This month's improvements involved a dive back into some really old code that I haven't properly described before. There's a summary of that on the blog. https://writerofminds.blogspot.com/2020/07/acuitas-diary-28-july-2020-this-months.html

One thing I wanted to do was tie the Conversation Handler back to the top-level Executive thread more thoroughly, so that the Executive could be in charge of some conversational decision-making ... e.g. choosing whether or not to answer a question. Those renovations are still in progress.

I re-designed the Actions Acuitas can take to have a more generalized creation process, so that the Executive can more easily pick one arbitrarily and pass it whatever data it needs to run. This improves the code for dealing with threats. I also added an "Action Bank" that tracks which Actions are currently running. This in turn enables support for the question "What are you doing?" (Sometimes he answers "Talking," like Captain Obvious.)

Lastly, I added support for the question "Are you active/alive?" When determining whether he is active, Acuitas checks whether any Actions are currently running.
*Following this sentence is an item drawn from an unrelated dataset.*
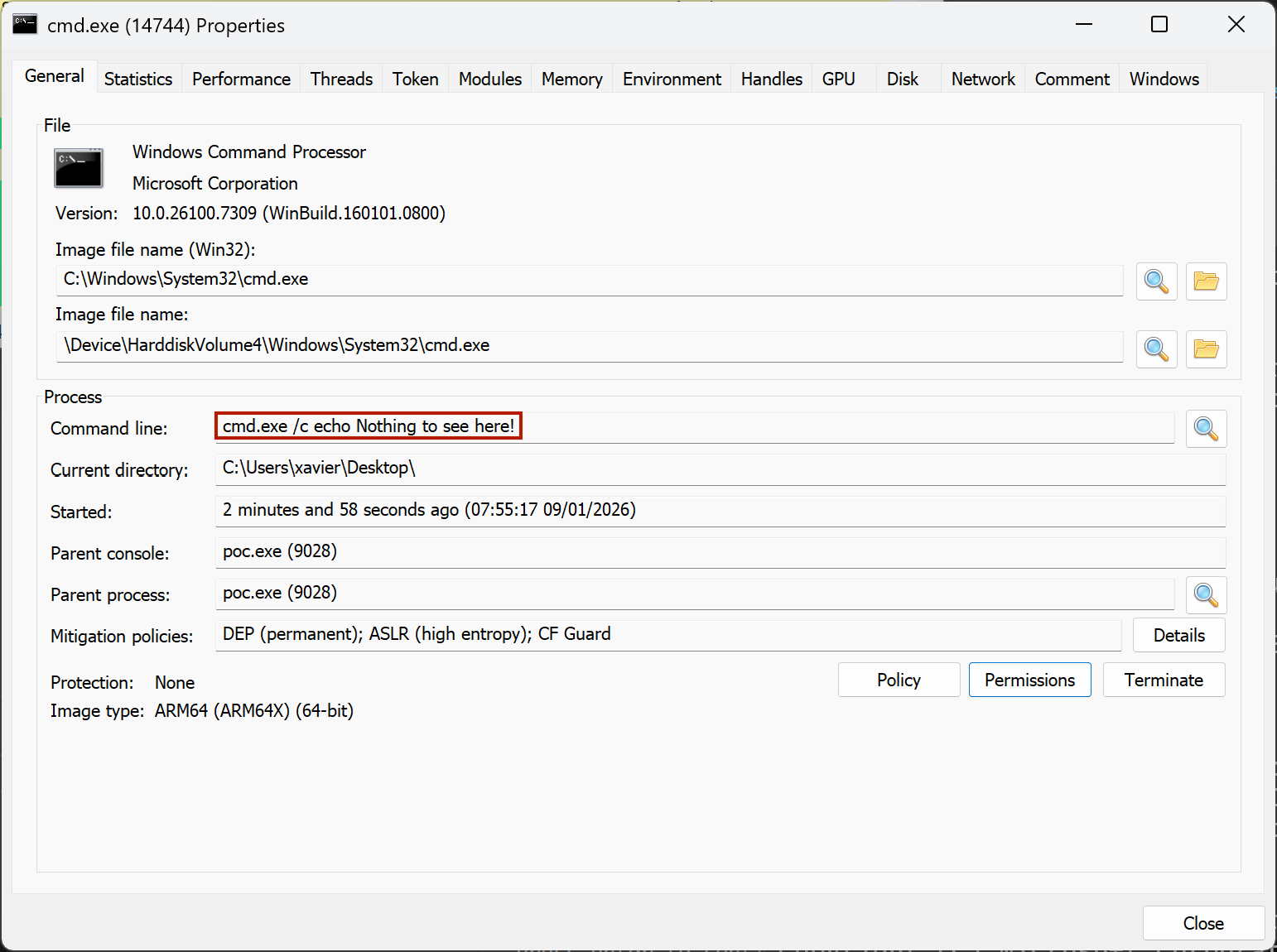Close the cmd.exe Properties window
The width and height of the screenshot is (1277, 952).
(x=1202, y=923)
Barring errors, the answer will *always* be yes, because checking for activity is itself an Action.

The word "active" is thus attached to a meaning: "being able to perceive yourself doing something," where "something" can include "wondering whether you are active." In Acuitas' case, I think of "alive" as meaning "capable of being active," so "I am alive" can be inferred from "I am active." This grounds an important goal-related term by associating it with an aspect of the program's function.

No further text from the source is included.